▸ **EXTRAIT DU TEXTE**
------------

Publié le 3 May 2013 - 23:45
SPECTACLE – 65E ANNIVERSAIRE DE LA CRÉATION D’ISRAËL

Tadmor, où l'attachement lucide à la terre

Le chorégraphe israélien, auteur mardi au Grand Théâtre d'une superbe exécution de sa pièce ''And Mr'' (Et monsieur), allie attachement au ''sol'' et ''ouverture'' en direction des autres, Palestiniens notamment. Expression politique d'un artiste non conventionnel, sur ce tempo du moins.

 

Le 65e anniversaire de la création de l’État d'Israël, en 1948, a été célébrée ce mardi au Grand Théâtre National de Dakar, en présence de plusieurs ambassadeurs accrédités au Sénégal, et de plusieurs autres personnalités politiques et artistiques. A l'occasion de cette soirée, le public a eu droit aux prestations du danseur-chorégraphe israélien Ido Tadmor, à celles de la troupe de l'Ecole des Sables de Toubab Dialao dirigée par Germaine Acogny, et à celle du violoniste William Badji accompagné par cinq jeunes filles pour l'exécution des hymnes nationaux d'Israël et du Sénégal.

 

Le spectacle de Tadmor, tout en fusion avec le sol, tout en saccades, semble renvoyer aux péripéties douloureuses de la naissance de l'Etat d'Israël en 1948. L'attachement viscéral de l'artiste à évoluer par terre, avec des déplacements incessants à partir desquels effort de survie et rechute sont mis en valeur à tour de rôle, ressemble à de l'expressionnisme politique sous divers facettes. Les bras tatoués repliés sur lui-même, parcourant le corps de haut en bas, ondulant d'un point à un autre, pourquoi ne pas imaginer, au fond, que Tadmor voudrait découvrir le vrai état physique et psychologique de sa patrie et de ses compatriotes, en contournant les canaux d'information officielle dans un pays en ''état de guerre'' depuis soixante-cinq ans.

------------

Dressez la liste de toutes les personnes nommément citées dans l'article ci-dessus sur le spectacle de Tadmor.

▸ **EXTRAIT DES DONNÉES**
------------

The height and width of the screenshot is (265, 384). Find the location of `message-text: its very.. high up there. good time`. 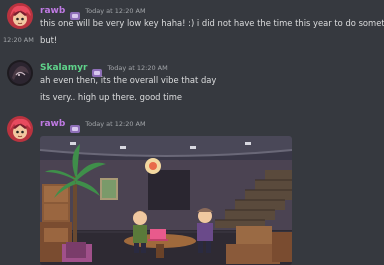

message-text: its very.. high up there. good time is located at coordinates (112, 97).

------------

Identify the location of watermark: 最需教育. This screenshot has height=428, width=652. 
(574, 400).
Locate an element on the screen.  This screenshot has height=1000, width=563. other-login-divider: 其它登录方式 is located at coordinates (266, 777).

------------

▸ **RÉSULTAT**
- Ido Tadmor
- Germaine Acogny
- William Badji